● DATA
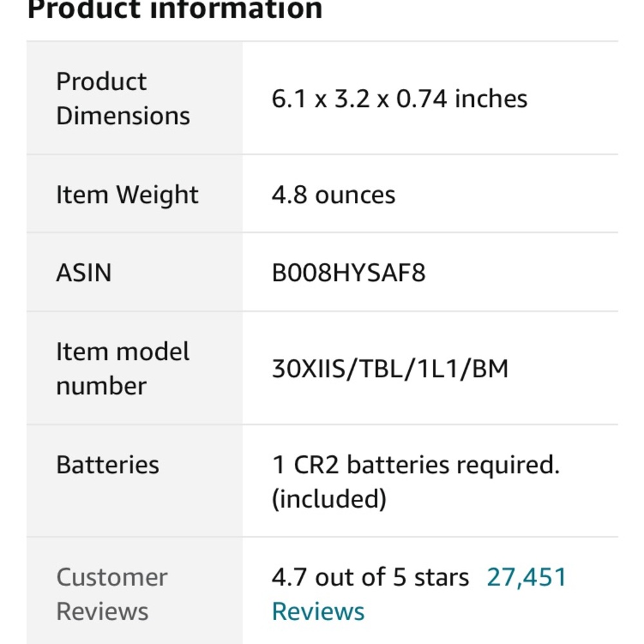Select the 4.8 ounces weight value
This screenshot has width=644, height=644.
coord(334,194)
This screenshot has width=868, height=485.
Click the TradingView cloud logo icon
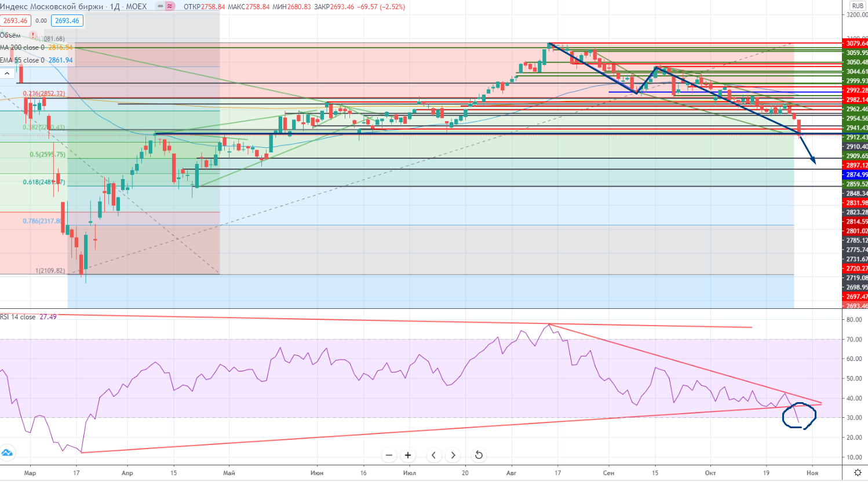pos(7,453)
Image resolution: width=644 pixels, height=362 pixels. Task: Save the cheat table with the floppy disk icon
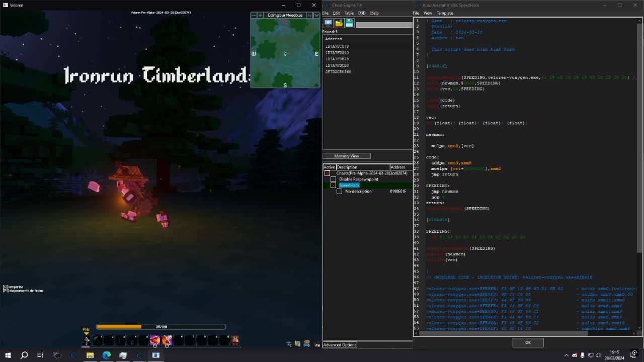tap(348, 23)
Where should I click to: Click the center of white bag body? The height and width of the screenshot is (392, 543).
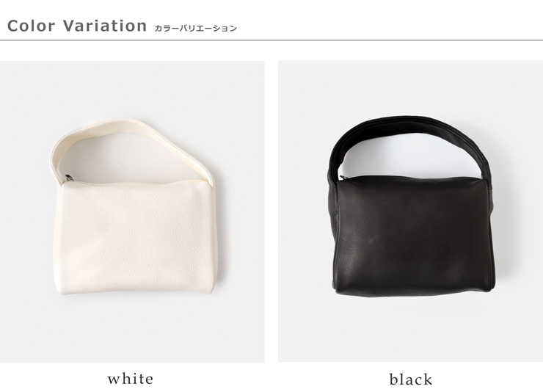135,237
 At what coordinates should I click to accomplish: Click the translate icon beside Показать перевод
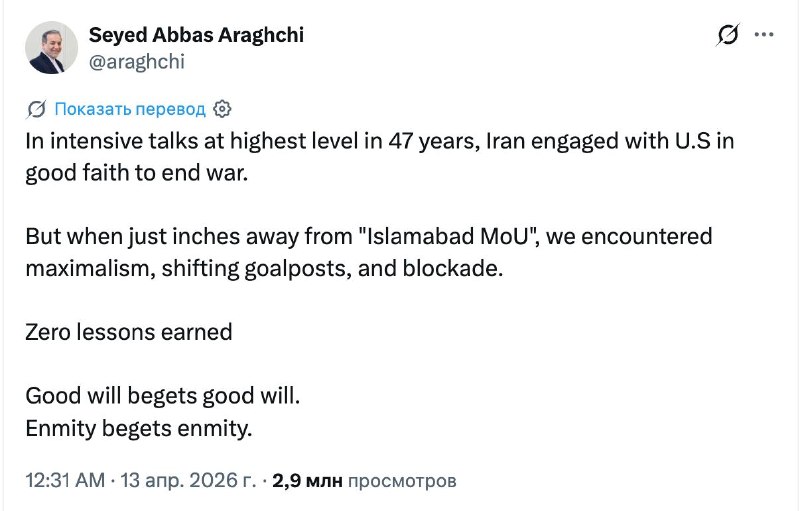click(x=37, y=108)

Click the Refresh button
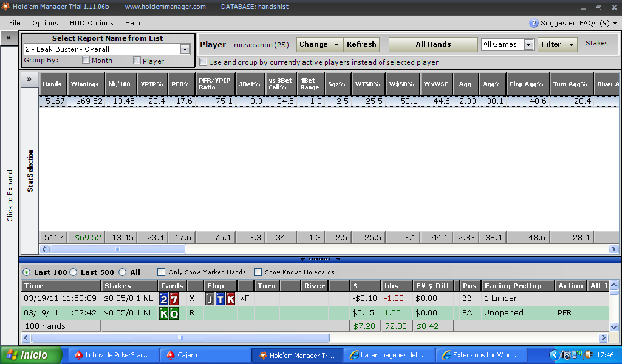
--
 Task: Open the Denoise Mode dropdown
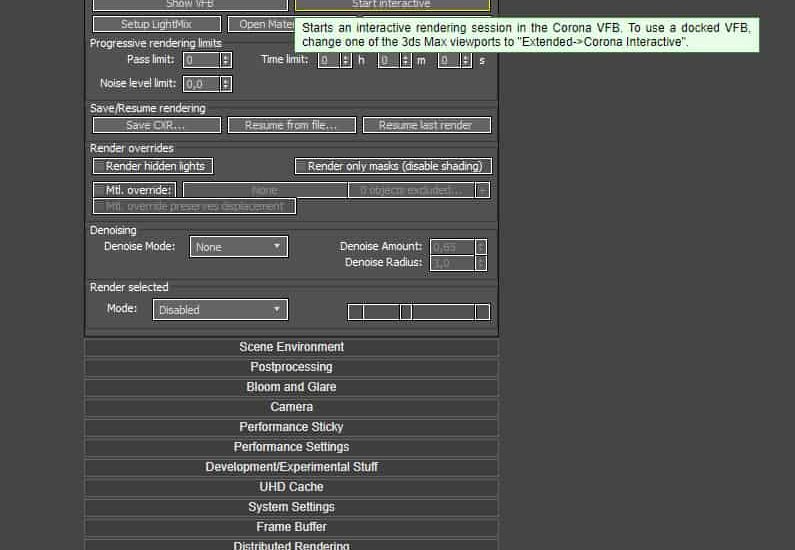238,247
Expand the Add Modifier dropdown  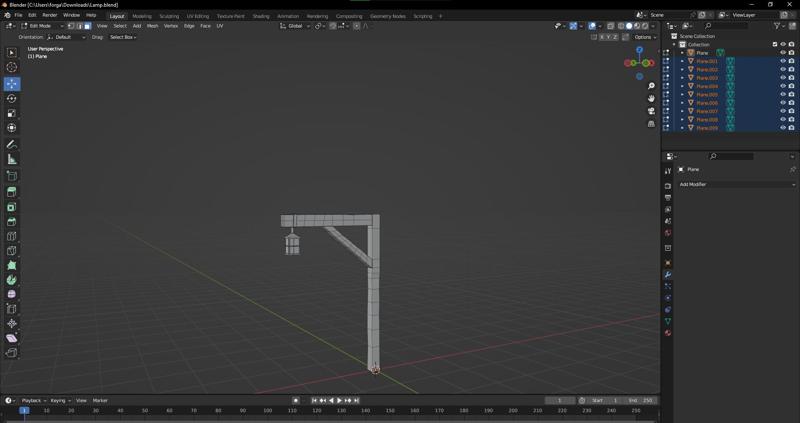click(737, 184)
...
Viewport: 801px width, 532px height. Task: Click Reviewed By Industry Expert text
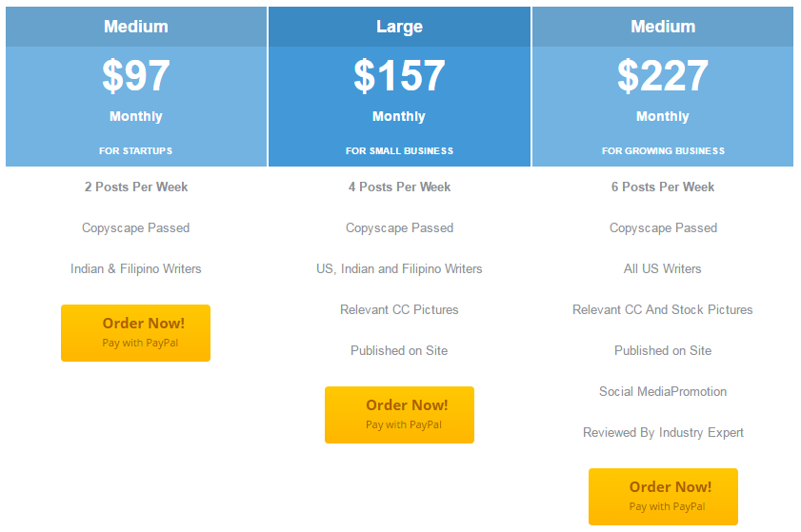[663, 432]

● ABOUT THIS TASK
Using the listing above, repeat word for word each line from the one with "Image resolution: width=644" down to the one with "Click the Refresh button", both included. Omit all pictures.

● FINISHED EXERCISE
Image resolution: width=644 pixels, height=362 pixels. Task: Save the cheat table with the floppy disk icon
tap(348, 23)
Where should I click to: Click the center of white bag body? The height and width of the screenshot is (392, 543).
135,237
 At what coordinates should I click to accomplish: Click the translate icon beside Показать перевод
click(x=37, y=108)

Click the Refresh button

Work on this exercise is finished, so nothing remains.